### Given instruction
Can you rewrite the entries below with "particular element" replaced by "specific element" everywhere and everything else left unchanged?

=== Record extracts ===

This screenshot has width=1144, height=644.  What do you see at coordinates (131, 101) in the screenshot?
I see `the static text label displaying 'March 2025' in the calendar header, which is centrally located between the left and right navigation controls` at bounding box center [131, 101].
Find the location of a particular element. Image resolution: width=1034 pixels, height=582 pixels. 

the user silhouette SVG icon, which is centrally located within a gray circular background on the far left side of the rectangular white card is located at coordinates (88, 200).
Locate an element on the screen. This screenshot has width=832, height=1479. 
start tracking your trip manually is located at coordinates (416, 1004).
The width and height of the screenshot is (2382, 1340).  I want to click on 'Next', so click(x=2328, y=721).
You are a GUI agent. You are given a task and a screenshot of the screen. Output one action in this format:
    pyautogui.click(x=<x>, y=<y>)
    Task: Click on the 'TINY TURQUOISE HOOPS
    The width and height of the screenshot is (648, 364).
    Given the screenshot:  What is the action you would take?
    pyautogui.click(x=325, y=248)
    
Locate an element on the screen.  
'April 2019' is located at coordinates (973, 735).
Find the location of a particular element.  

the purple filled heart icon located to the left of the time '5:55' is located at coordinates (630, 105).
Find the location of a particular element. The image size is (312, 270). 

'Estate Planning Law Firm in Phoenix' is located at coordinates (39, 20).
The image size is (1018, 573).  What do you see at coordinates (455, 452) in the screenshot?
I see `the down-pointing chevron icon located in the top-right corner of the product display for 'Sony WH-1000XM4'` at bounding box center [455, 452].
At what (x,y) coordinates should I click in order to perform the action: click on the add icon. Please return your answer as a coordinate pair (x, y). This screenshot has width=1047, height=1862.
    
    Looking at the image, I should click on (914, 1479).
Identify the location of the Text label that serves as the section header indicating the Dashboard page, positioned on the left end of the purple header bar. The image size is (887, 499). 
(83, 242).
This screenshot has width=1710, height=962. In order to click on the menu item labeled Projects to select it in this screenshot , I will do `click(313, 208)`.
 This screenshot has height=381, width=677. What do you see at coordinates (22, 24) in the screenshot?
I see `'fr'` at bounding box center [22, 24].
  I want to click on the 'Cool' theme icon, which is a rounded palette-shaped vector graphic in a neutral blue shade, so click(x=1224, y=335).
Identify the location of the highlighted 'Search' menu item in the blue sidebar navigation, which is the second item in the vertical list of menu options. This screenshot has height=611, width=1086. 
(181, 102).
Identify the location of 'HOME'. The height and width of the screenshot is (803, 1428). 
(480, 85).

===

### Output for this task
This screenshot has width=1144, height=644.  What do you see at coordinates (131, 101) in the screenshot?
I see `the static text label displaying 'March 2025' in the calendar header, which is centrally located between the left and right navigation controls` at bounding box center [131, 101].
Find the location of a specific element. Image resolution: width=1034 pixels, height=582 pixels. 

the user silhouette SVG icon, which is centrally located within a gray circular background on the far left side of the rectangular white card is located at coordinates (88, 200).
Locate an element on the screen. This screenshot has width=832, height=1479. 
start tracking your trip manually is located at coordinates (416, 1004).
The width and height of the screenshot is (2382, 1340).  I want to click on 'Next', so click(x=2328, y=721).
You are a GUI agent. You are given a task and a screenshot of the screen. Output one action in this format:
    pyautogui.click(x=<x>, y=<y>)
    Task: Click on the 'TINY TURQUOISE HOOPS
    The width and height of the screenshot is (648, 364).
    Given the screenshot:  What is the action you would take?
    pyautogui.click(x=325, y=248)
    
Locate an element on the screen.  
'April 2019' is located at coordinates (973, 735).
Find the location of a specific element.  

the purple filled heart icon located to the left of the time '5:55' is located at coordinates (630, 105).
Find the location of a specific element. The image size is (312, 270). 

'Estate Planning Law Firm in Phoenix' is located at coordinates (39, 20).
The image size is (1018, 573).  What do you see at coordinates (455, 452) in the screenshot?
I see `the down-pointing chevron icon located in the top-right corner of the product display for 'Sony WH-1000XM4'` at bounding box center [455, 452].
At what (x,y) coordinates should I click in order to perform the action: click on the add icon. Please return your answer as a coordinate pair (x, y). This screenshot has width=1047, height=1862.
    
    Looking at the image, I should click on (914, 1479).
Identify the location of the Text label that serves as the section header indicating the Dashboard page, positioned on the left end of the purple header bar. The image size is (887, 499). 
(83, 242).
This screenshot has width=1710, height=962. In order to click on the menu item labeled Projects to select it in this screenshot , I will do `click(313, 208)`.
 This screenshot has height=381, width=677. What do you see at coordinates (22, 24) in the screenshot?
I see `'fr'` at bounding box center [22, 24].
  I want to click on the 'Cool' theme icon, which is a rounded palette-shaped vector graphic in a neutral blue shade, so click(x=1224, y=335).
Identify the location of the highlighted 'Search' menu item in the blue sidebar navigation, which is the second item in the vertical list of menu options. This screenshot has height=611, width=1086. 
(181, 102).
Identify the location of 'HOME'. The height and width of the screenshot is (803, 1428). 
(480, 85).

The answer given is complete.